Data items
>> start

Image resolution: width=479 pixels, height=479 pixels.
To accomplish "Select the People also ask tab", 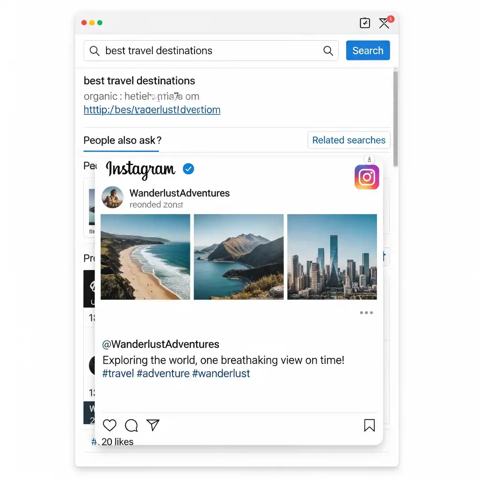I will click(x=122, y=140).
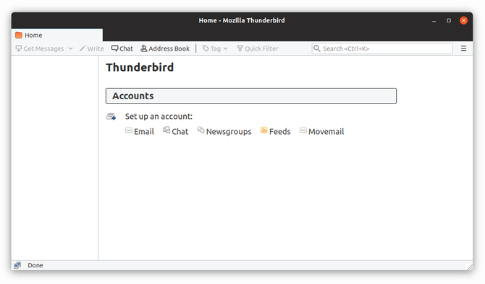
Task: Open the Address Book from the toolbar
Action: pos(165,49)
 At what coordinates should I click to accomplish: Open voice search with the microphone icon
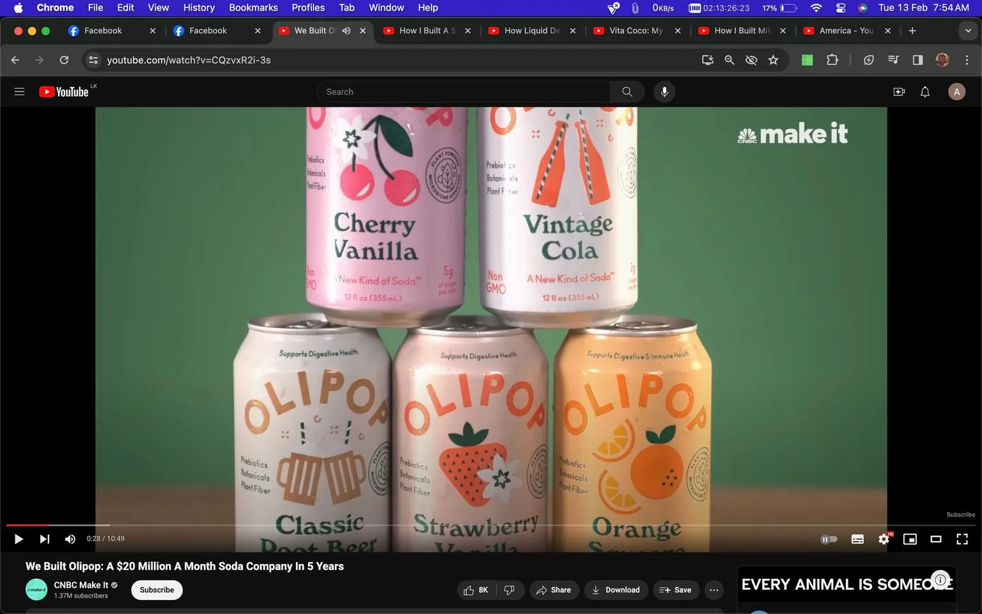[x=664, y=91]
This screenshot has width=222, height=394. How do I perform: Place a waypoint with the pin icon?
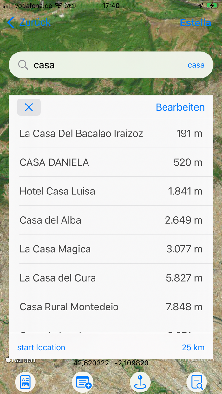click(x=140, y=382)
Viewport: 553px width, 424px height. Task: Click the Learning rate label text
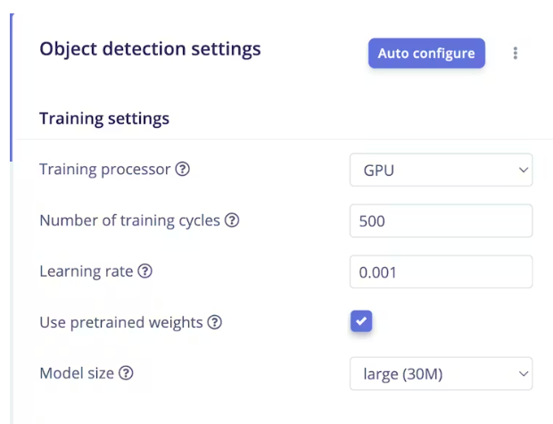(x=86, y=271)
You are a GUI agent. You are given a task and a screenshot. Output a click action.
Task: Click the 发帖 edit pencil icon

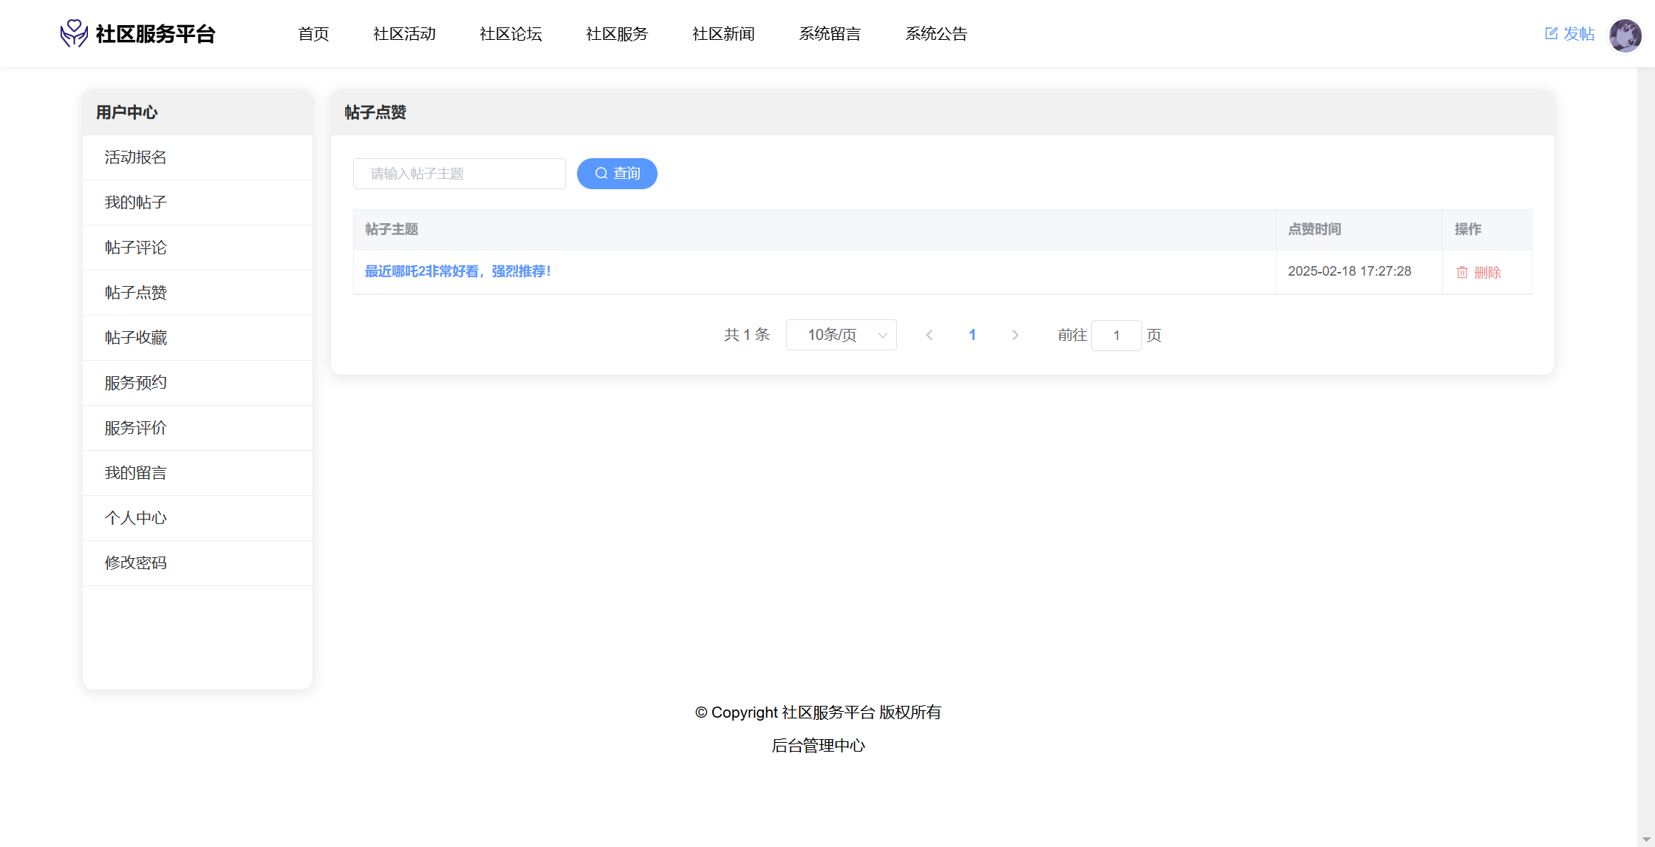coord(1551,33)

>> end

### TASK TO CARRY OUT
Reproduce the records verbatim, starting at the line that contains "This screenshot has" and continuing through the last line of the records. Leave the pictures out of your reproduction.

### ANSWER TO THIS PROBLEM
This screenshot has width=222, height=394. How do I perform: Place a waypoint with the pin icon?
click(x=140, y=382)
Viewport: 553px width, 424px height. Task: Click the Learning rate label text
(x=86, y=271)
You are a GUI agent. You are given a task and a screenshot. Output a click action.
Task: Click the 发帖 edit pencil icon

coord(1551,33)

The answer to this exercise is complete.